Je ne prétends pas tout expliquer, mais je crois que la fragilité de certaines familles, qui entraîne la fragilité de certains jeunes, éclaire en partie la situation actuelle.

La confiance, c’est ce qui manque à beaucoup de jeunes. Pour avoir confiance en soi, et donc dans l’avenir, il faut se sentir aimé. Je me sens aimé lorsque mes parents s’intéressent à moi,  me tracent un chemin,  s’aiment entre eux dans la durée, prennent du temps pour moi, me parlent, m’encouragent, me relèvent, m’aident à me construire, me transmettent l’espérance, donnent un sens à ma vie et m’orientent vers le vrai, le beau et le bien … Dans ces conditions, je peux surmonter les difficultés et me projeter dans l’avenir, fort de ma structuration intérieure et conscient de ma force et de ma faiblesse.

Or, de nombreux jeunes souffrent de la séparation de leurs parents, de leur absence, de leur effacement, de leur incapacité à les construire et à donner un sens à leur vie. Ce dernier point est essentiel. Plus le sens donné dépasse l’horizon matériel, plus il rend le jeune capable d’accepter l’inconfort et la précarité.

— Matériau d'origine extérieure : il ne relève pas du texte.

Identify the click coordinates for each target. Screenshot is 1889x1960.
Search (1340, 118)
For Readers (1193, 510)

Le domaine éducatif est également responsable du trouble actuel. En fragilisant l’autorité et  les institutions, nous avons conforté l’inquiétude des jeunes. Ils ne peuvent plus s’appuyer sur l’adulte qui ne constitue plus un repère. En refusant de leur transmettre le monde (l’héritage de tous ceux qui nous ont précédés), nous leurs refusons les repères nécessaires pour se construire. En les plaçant sur le même pied d’égalité que l’adulte, nous les livrons à eux-mêmes. Ils deviennent leur propre référence, ce qui est très angoissant. En consacrant « le plaisir » comme mode d’apprentissage, nous les empêchons d’apprendre à faire effort. En refusant de développer leurs talents particuliers, dans un  système scolaire uniforme qui privilégie le groupe, nous les conduisons à l’impasse. Enfin en leur refusant l’accès à la compréhension du sens des textes  et en les coupant de la production littéraire des siècles passés, nous engendrons une frustration profonde qui pour certains s’exprime de manière violente. L’école qui éduque plus qu’elle instruit ne fait qu’affaiblir le rôle éducatif qui revient naturellement au cercle familial.

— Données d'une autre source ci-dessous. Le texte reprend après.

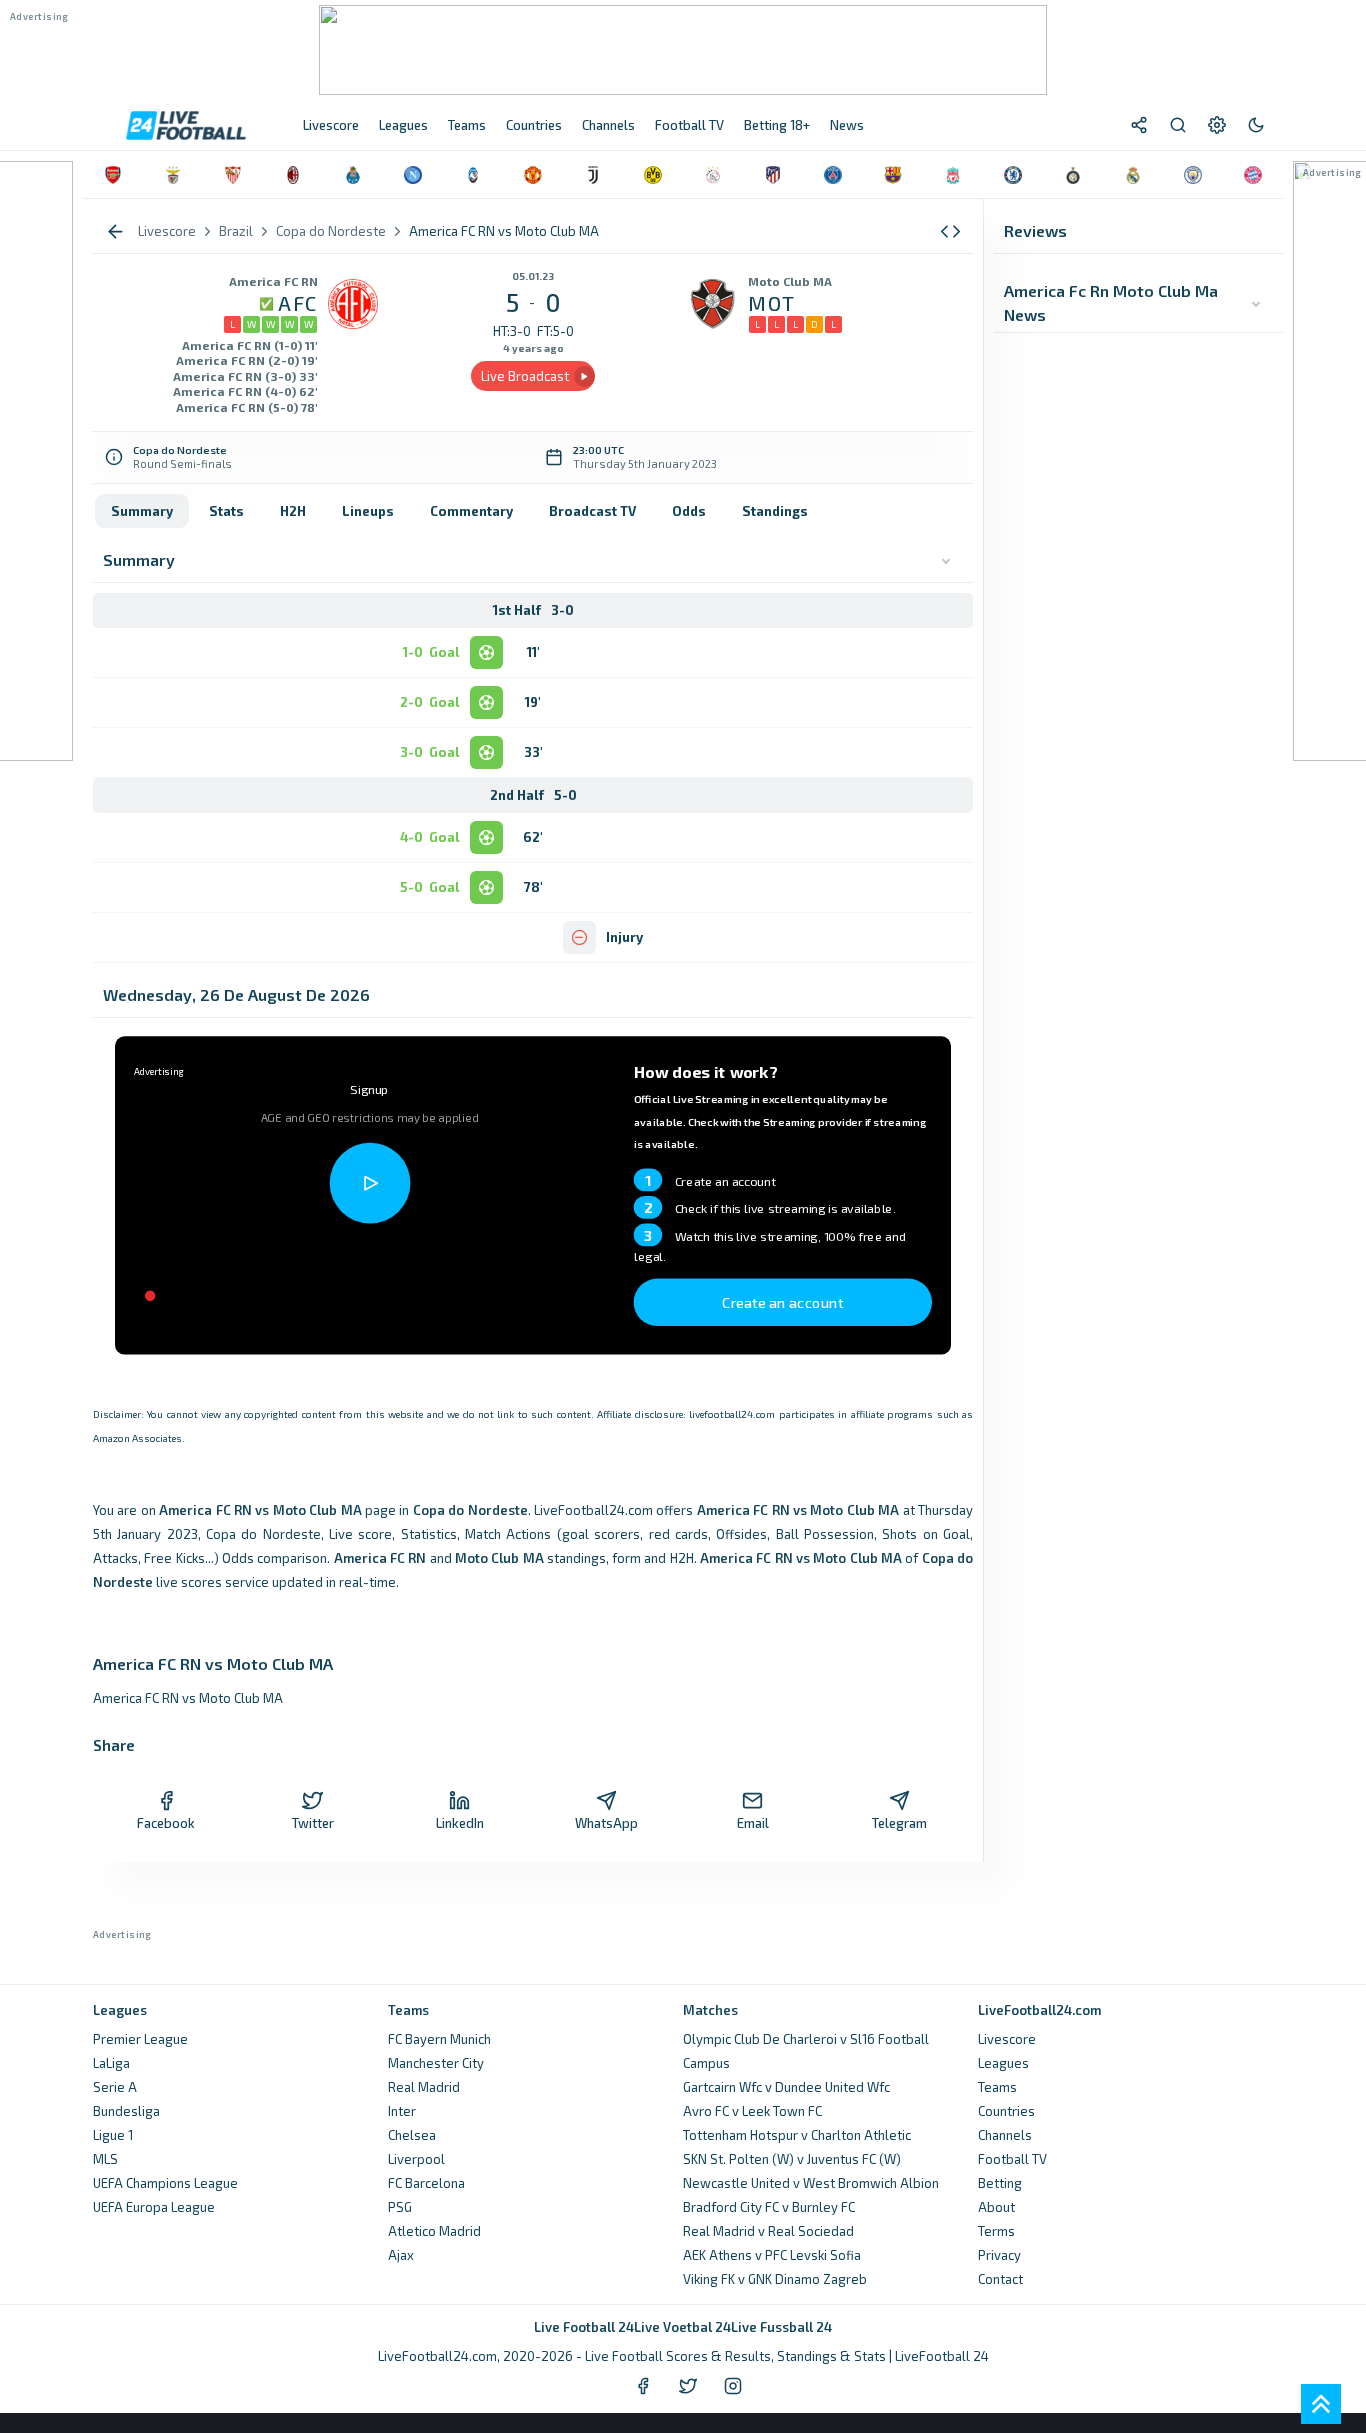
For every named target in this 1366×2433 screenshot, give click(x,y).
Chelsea (412, 2135)
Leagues (1003, 2063)
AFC (298, 303)
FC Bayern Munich (439, 2039)
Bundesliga (126, 2111)
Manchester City (436, 2063)
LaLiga (111, 2063)
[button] (950, 231)
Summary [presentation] (142, 511)
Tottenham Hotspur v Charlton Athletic (797, 2135)
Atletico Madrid (434, 2231)
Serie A (115, 2087)
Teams (997, 2087)
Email (753, 1823)
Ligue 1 (113, 2135)
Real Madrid (424, 2087)
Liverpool (416, 2159)
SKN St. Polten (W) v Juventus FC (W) (792, 2159)
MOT (772, 303)
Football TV (1012, 2159)
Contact (1000, 2279)
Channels (1005, 2135)
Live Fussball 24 (781, 2327)
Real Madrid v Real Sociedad (768, 2231)
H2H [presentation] (293, 511)
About (996, 2207)
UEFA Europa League (154, 2207)
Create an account (783, 1301)
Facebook (166, 1823)
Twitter (313, 1823)
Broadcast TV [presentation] (592, 511)
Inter (402, 2111)
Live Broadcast (525, 376)
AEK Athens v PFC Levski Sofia (772, 2255)
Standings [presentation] (775, 511)
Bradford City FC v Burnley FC (769, 2207)
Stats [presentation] (226, 511)
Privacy (999, 2255)
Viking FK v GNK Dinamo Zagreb (775, 2279)
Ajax (401, 2255)
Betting (1000, 2183)
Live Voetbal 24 (682, 2327)
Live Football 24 (584, 2327)
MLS (105, 2159)
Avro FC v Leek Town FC (752, 2111)
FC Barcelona (426, 2183)
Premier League (140, 2039)
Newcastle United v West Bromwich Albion (811, 2183)
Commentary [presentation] (471, 511)
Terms (996, 2231)
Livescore (1007, 2039)
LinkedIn (460, 1823)
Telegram (899, 1823)
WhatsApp (606, 1823)
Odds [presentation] (689, 511)
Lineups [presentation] (368, 511)
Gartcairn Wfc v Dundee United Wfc (786, 2087)
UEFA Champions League (165, 2183)
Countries (1006, 2111)
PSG (400, 2207)
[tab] (142, 511)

L’urgence consiste à redonner confiance à ces jeunes qui déversent leur angoisse dans nos rues. Permettre à la famille d’être ce lieu où l’enfant se sent aimé,  se construit et donne un sens à sa vie. Encourager les familles à accueillir de nombreux enfants, signe d’une grande confiance dans l’avenir. Un peuple qui vieillit offre peu de place et d’avenir pour sa jeunesse. L’école doit devenir ce lieu où l’enfant structure son intelligence et se nourrit de la pensée de ceux qui nous ont précédés. Elle doit permettre à chacun de développer ses talents en proposant des formations et des parcours diversifiés. Fondamentalement, car tout se joue à ce niveau là, chacun (père, mère, homme politique, chef d’entreprise, chacun à sa place) doit se poser la question de savoir quel acte concret de générosité, quel effort il peut faire pour redonner confiance aux jeunes dont il est responsable.

* Utilisation de méthodes de lectures inadaptées et absence d’analyse de textes.